▶ **Dataset**:
-.-.-

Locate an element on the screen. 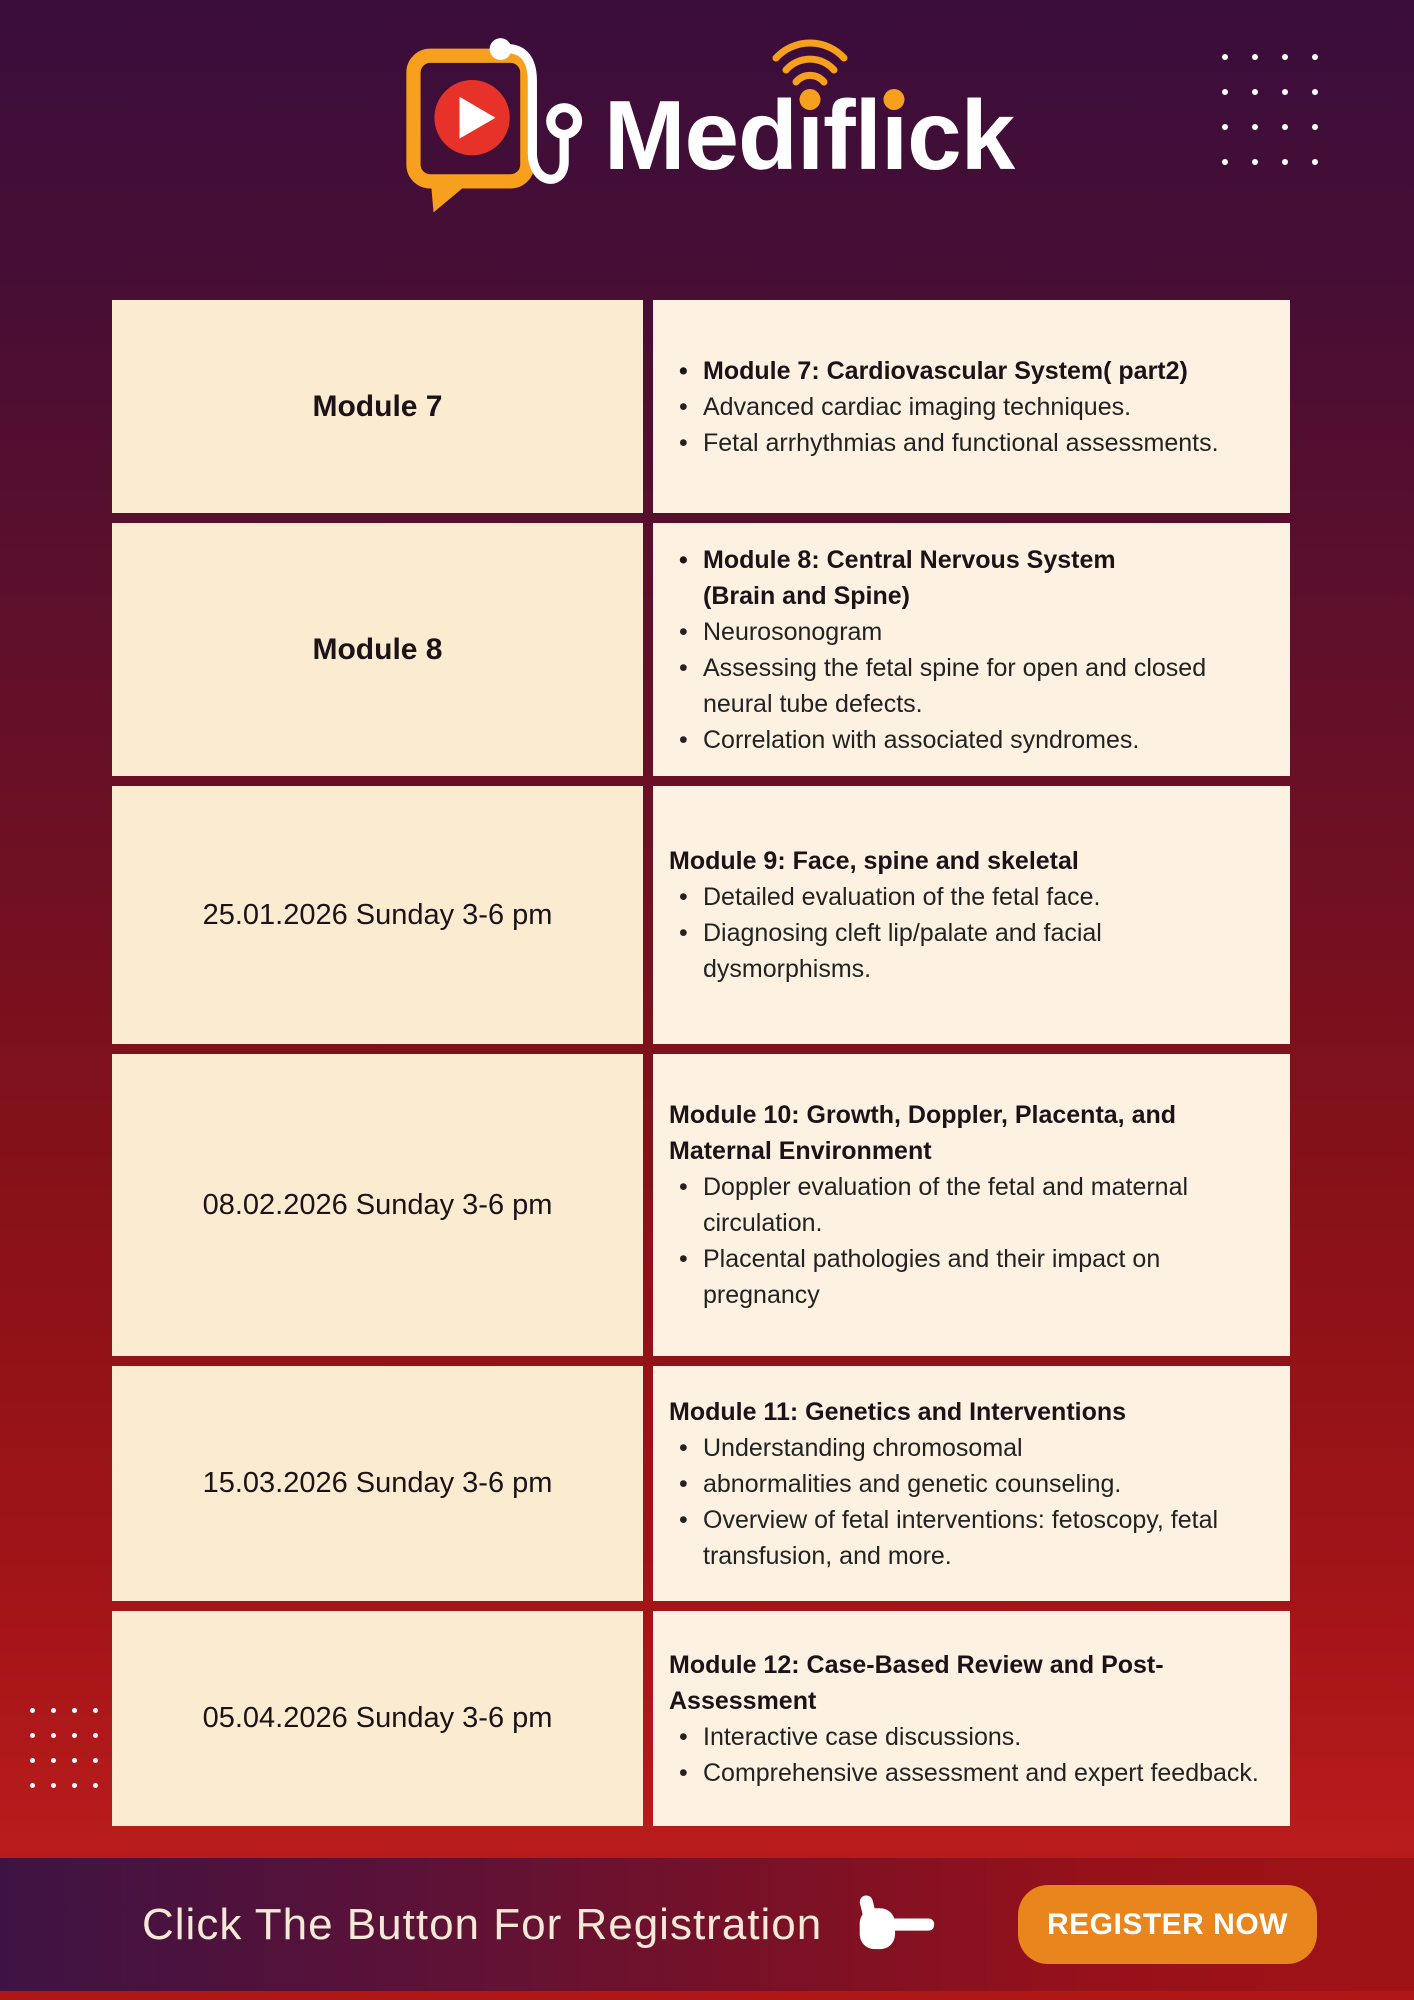 This screenshot has width=1414, height=2000. module-bullet: abnormalities and genetic counseling. is located at coordinates (966, 1484).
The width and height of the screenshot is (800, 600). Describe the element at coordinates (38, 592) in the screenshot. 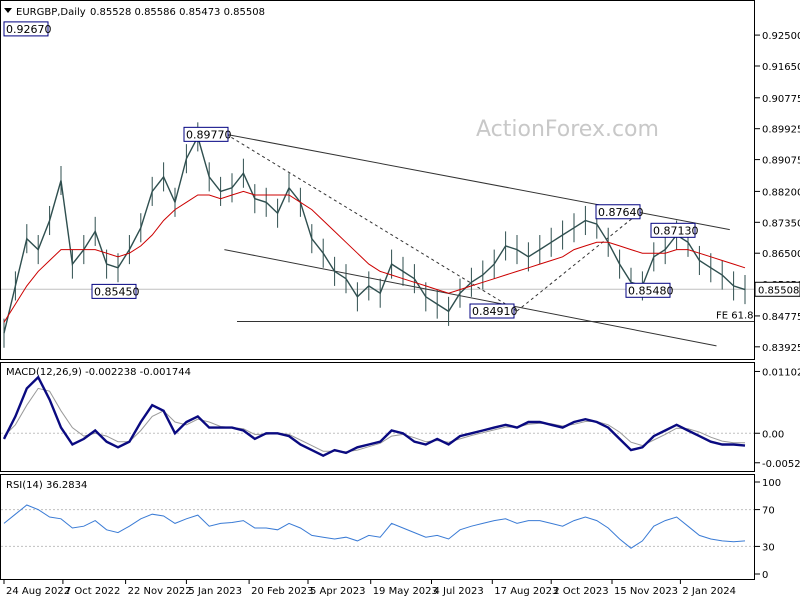

I see `x-tick-label: 24 Aug 2022` at that location.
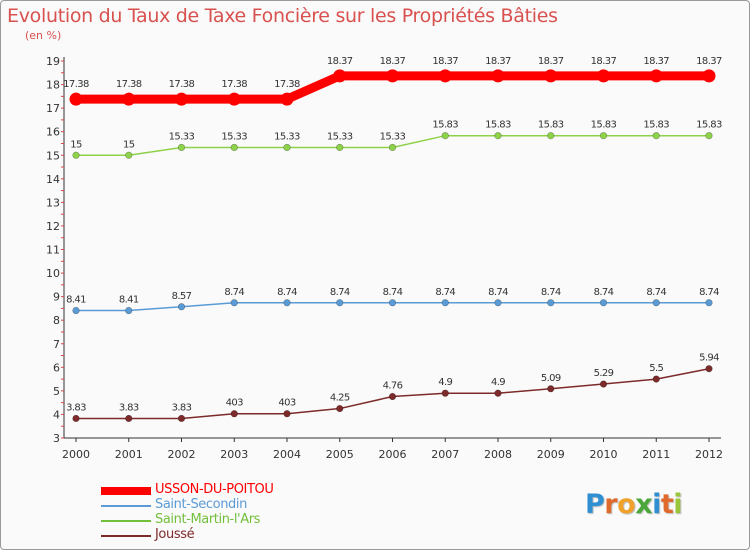 The height and width of the screenshot is (550, 750). I want to click on x-tick-label: 2011, so click(656, 454).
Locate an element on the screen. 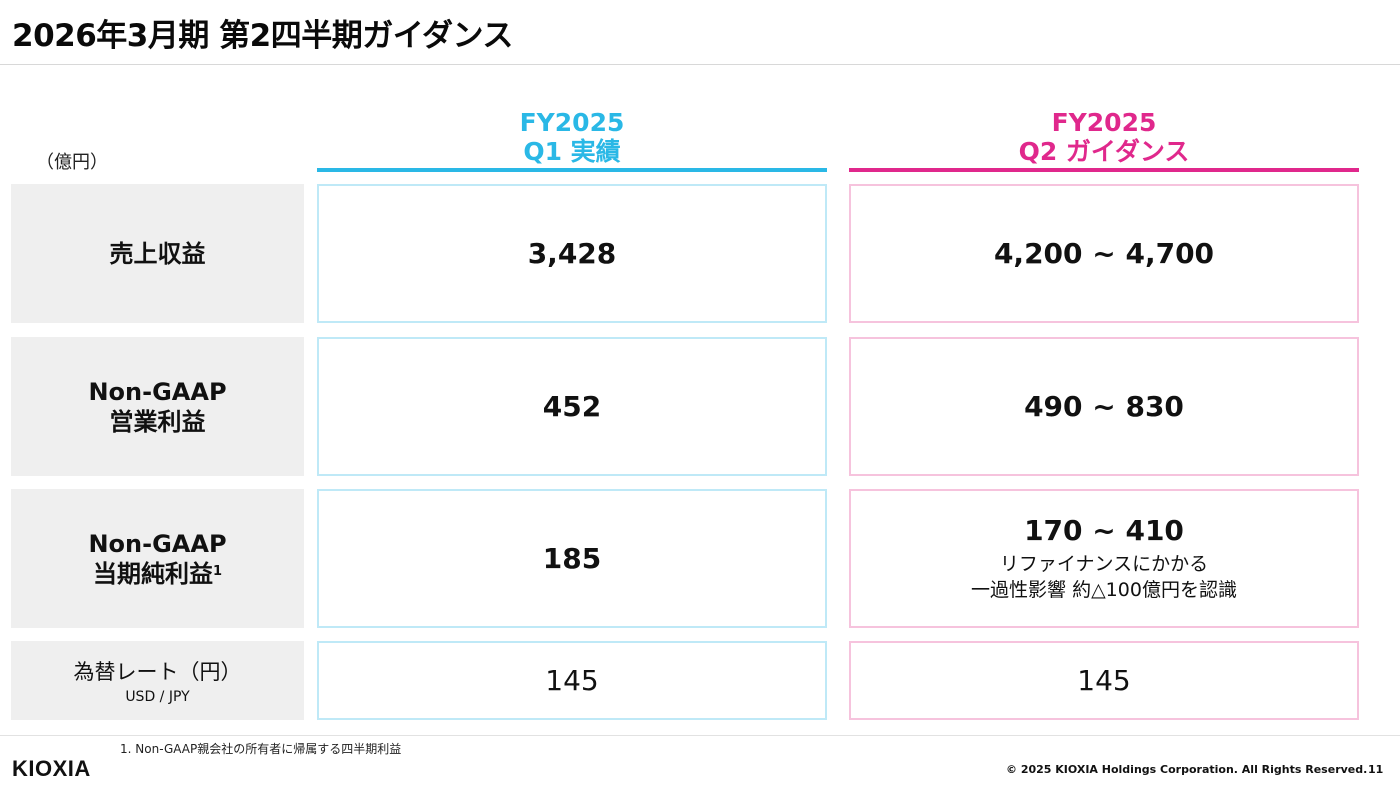 The image size is (1400, 790). column-header-q2-bar is located at coordinates (1104, 170).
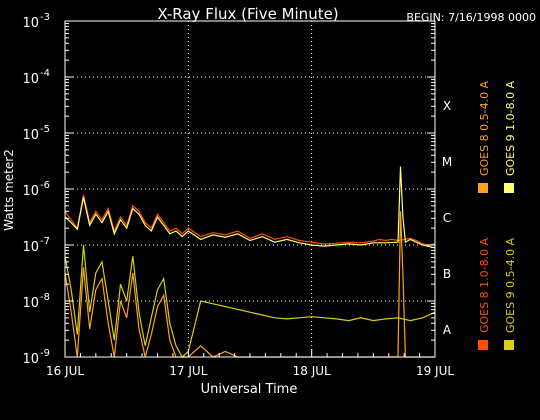  I want to click on flare-class-label: C, so click(447, 218).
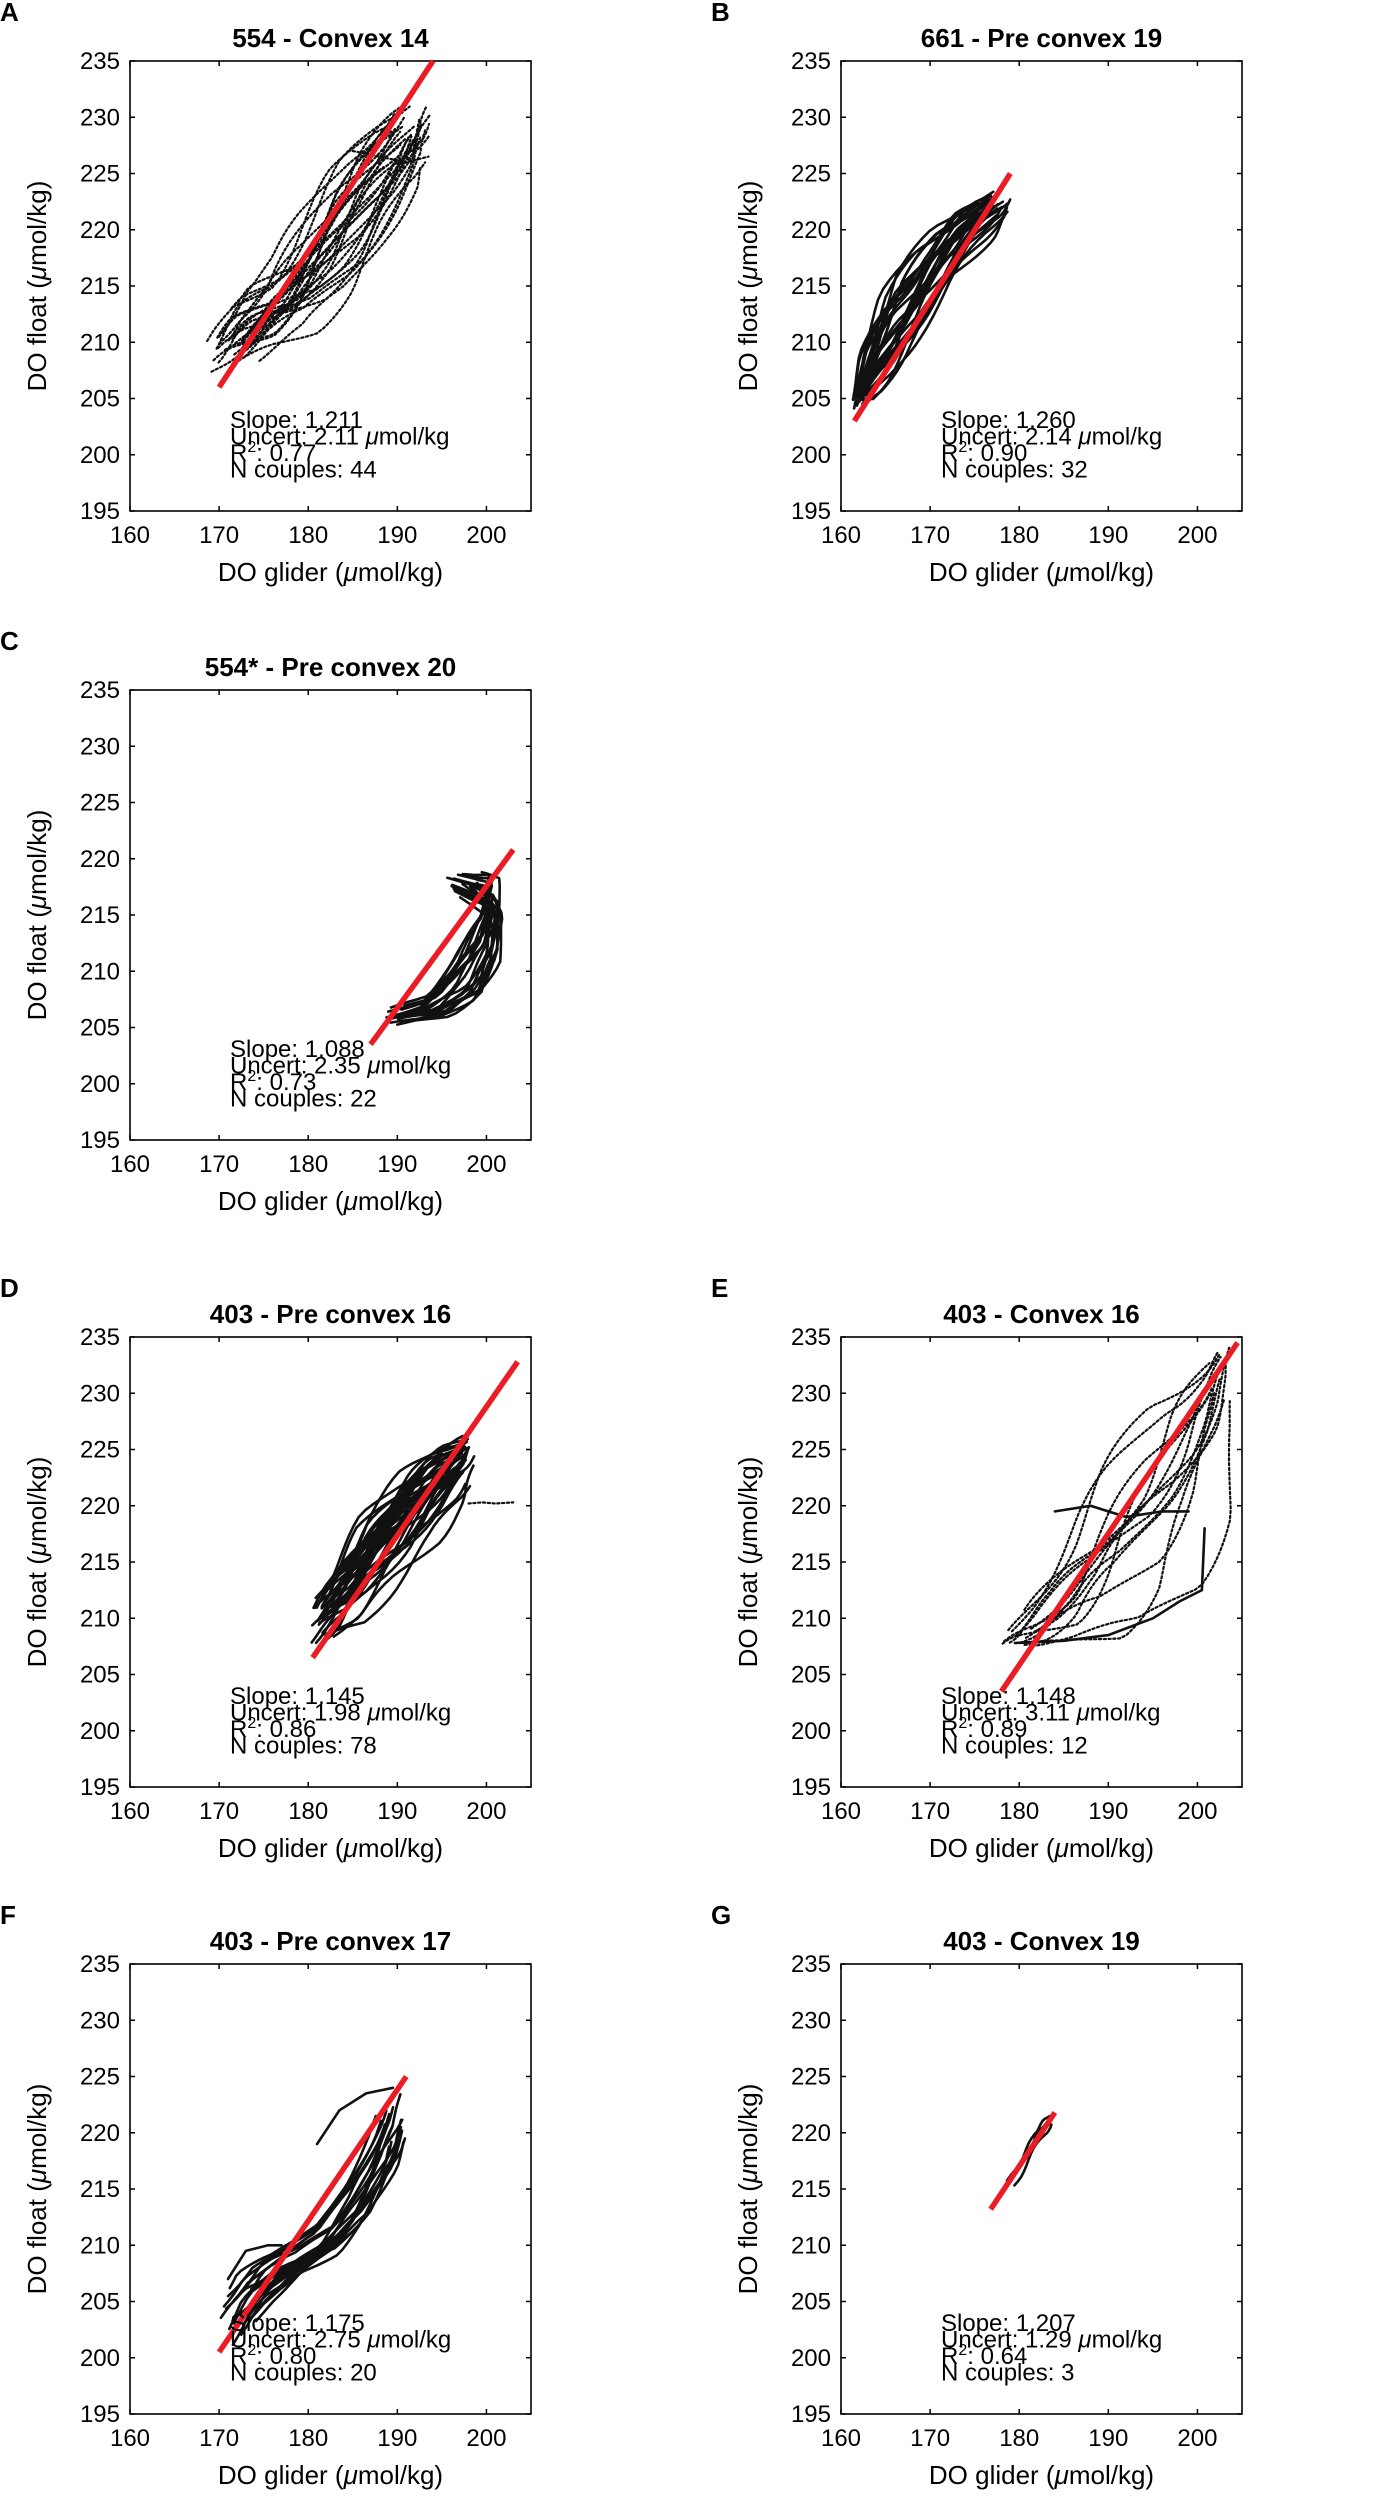  I want to click on uncert-value: 2.35, so click(338, 1066).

-.-.-

▶ **Your objective**: In the rows above, change "element" to "item" in the part that opens with the line containing "The width and" and closes with the line containing "The height and", leaving everything else as it is. Return only those lines, without the pictures.

▶ **Solution for this task**:
The width and height of the screenshot is (800, 600). Describe the item at coordinates (38, 592) in the screenshot. 

I see `x-tick-label: 24 Aug 2022` at that location.
 The height and width of the screenshot is (550, 750). I want to click on x-tick-label: 2011, so click(656, 454).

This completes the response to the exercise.